On January 4, 2021, we posted So Trump Did Not Win the Election - Is It Time to Expatriate? - Part I, where we discussed that whatever your motives, just because you leave the United States and renounce your citizenship, don't assume you can leave U.S. taxes (or U.S. tax forms and complexity) behind, particularly if you are financially well-off.
We also discussed in So Trump Did Not Win the Election - Is It Time to Expatriate? - Part I:
1. Uncle Sam taxes income worldwide.
3. The old 10-year window is closed.
Thirty years later, in 1996, after the Forbes story on "The New Refugees" created a stir, Congress tried again. As part of the Health Insurance Portability and Accountability Act of 1996 (otherwise known as HIPAA), Congress added a presumption of tax avoidance if an expatriate's five-year average net income tax exceeded $100,000, or if the expatriate's net worth was $500,000 or more (both adjusted each year for inflation). But people could--and with the help of skilled lawyers did--rebut the presumption, and the IRS still had to show tax avoidance in most cases.
5. Tax avoidance is now irrelevant.
In 2004 (in the American Jobs Creation Act), Congress threw out the tax avoidance motive test altogether, imposing 10 years of U.S. tax on U.S. source gross income and gains on a net basis if you left the country for any reason. However, Congress increased the threshold for determining who was subject to this expatriation tax. An individual was only subject to the expatriation tax if he had an average net annual income tax for the five years preceding expatriation of $124,000, or if he had a net worth of $2 million or more on the date of expatriation. (If you expatriated on or after June 17, 2008, under the new Section 877A, there is a higher net worth threshold--currently $145,000 of annual net income tax for 2010.)
In some cases, even if you're below these thresholds, you'll get taxed. For example, expatriates must certify their past U.S. tax compliance by filing an IRS Form 8854. Any expatriate who fails to certify compliance with U.S. federal income tax laws for the five taxable years preceding expatriating is subject to the expatriate income tax even if he didn't meet the income tax liability or net worth tests.
Plus, later U.S. visits can be expensive if you expatriated before June 17, 2008 (and Internal Revenue Code Section 877 applies). In that case if an expatriate comes back to the U.S. for more than 30 days in any year during the 10 years following expatriation, that person is considered a resident of the U.S. for that whole tax year. That means the person would again be subject to U.S. tax on his worldwide income, not just his U.S.-source income. Ouch!
This 30-day rule does, however, have an exception for any days (up to a 30-day limit) that the individual performed personal services in the U.S. for an employer (who is not related). This exception only applies if that individual either had certain ties with other countries or was physically present in the U.S. for 30 days or less for each year in the 10-year period on the date of expatriation or termination of residency.
6. There are special rules for long-term residents.
It's easy to define who is or is not a U.S. citizen, but the term "long-term resident" isn't quite so clear.
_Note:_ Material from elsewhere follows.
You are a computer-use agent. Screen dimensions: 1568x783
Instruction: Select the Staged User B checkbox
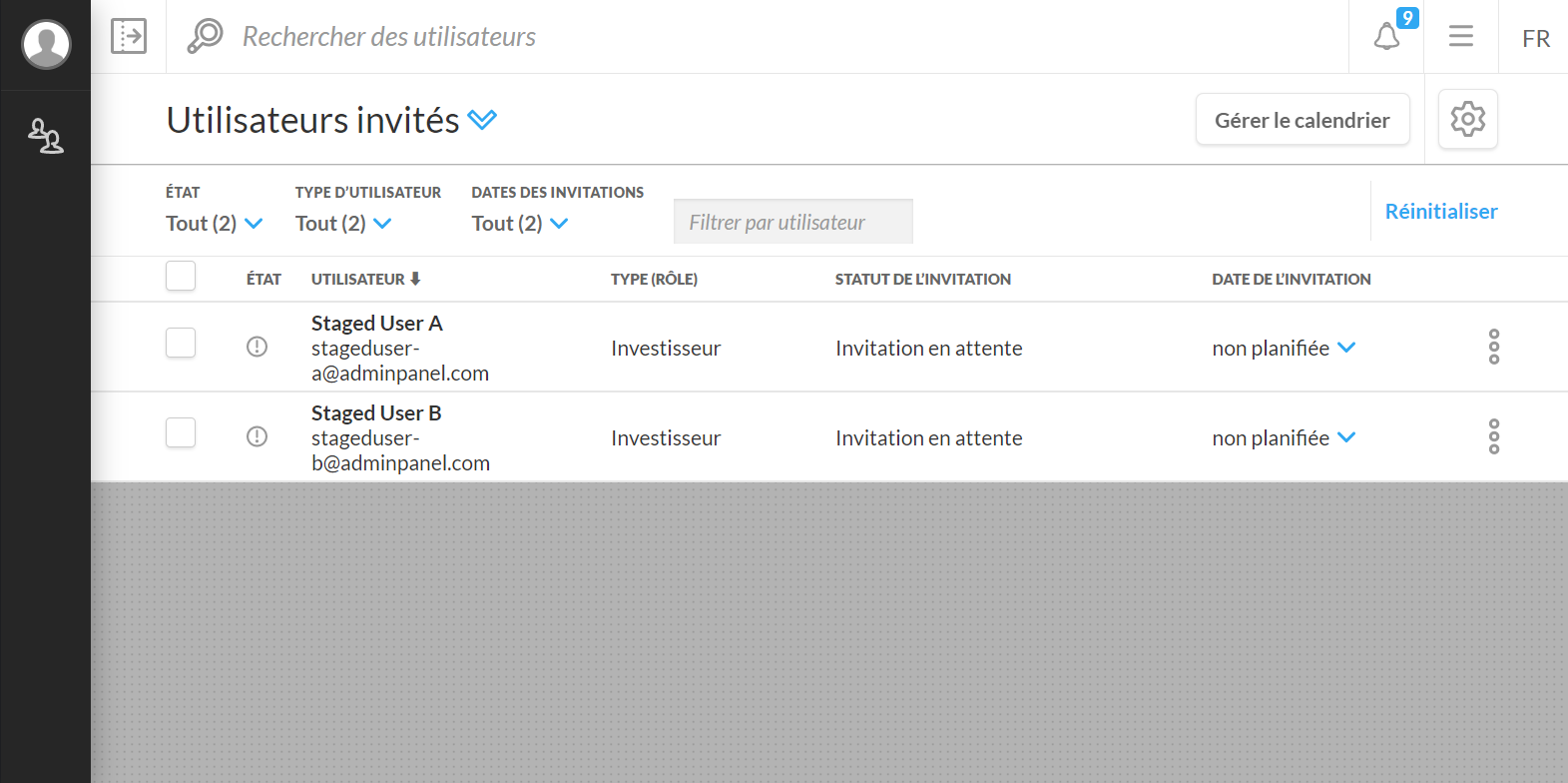point(181,432)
A long-term resident is a non-U.S. citizen who is a lawful permanent resident of the U.S. in at least eight years during the 15-year period before that person's residency ends. A "lawful permanent resident" means a green card holder. However, a person is not treated as a lawful permanent resident for purposes of this eight-year test in a year in which that person is treated as a resident of a foreign country under a tax treaty, and does not waive the treaty benefits applicable to the residents of that country. Caution: holding a green card for even one day during a year will taint the whole year.
7. There's an exit tax for expatriations on or after June 17, 2008.
The Heroes Earnings Assistance and Relief Tax Act of 2008 (generally known as the Heroes Act) changed the method of taxation for those who became expatriates on or after June 17, 2008, adding even more complexity and usually higher U.S. taxes. If you are a U.S. citizen or long-term resident who expatriates on or after June 17, 2008, you will be deemed (for tax purposes) to have sold all of your worldwide property for its fair market value the day before you leave the U.S.! All that gain is subject to U.S. tax at the capital gains rate. Plus, all your gain is taken into account without regard to any ameliorative tax provisions in the Internal Revenue Code.
Put differently, you get all of the bad parts of the tax code, and none of the good. That would include, for example, the inability to benefit from the $250,000 per person ($500,000 per couple) exclusion from gain on a principal residence (Section 121 of the Internal Revenue Code) and many other rules. The exit tax is like an estate tax, in the sense that everything that would be part of your estate will be subject to income tax on unrealized gains as of the day before you expatriate, as if you sold all your assets the day before leaving. In effect this is Congress' way of making sure your assets don't escape the estate tax entirely through expatriation.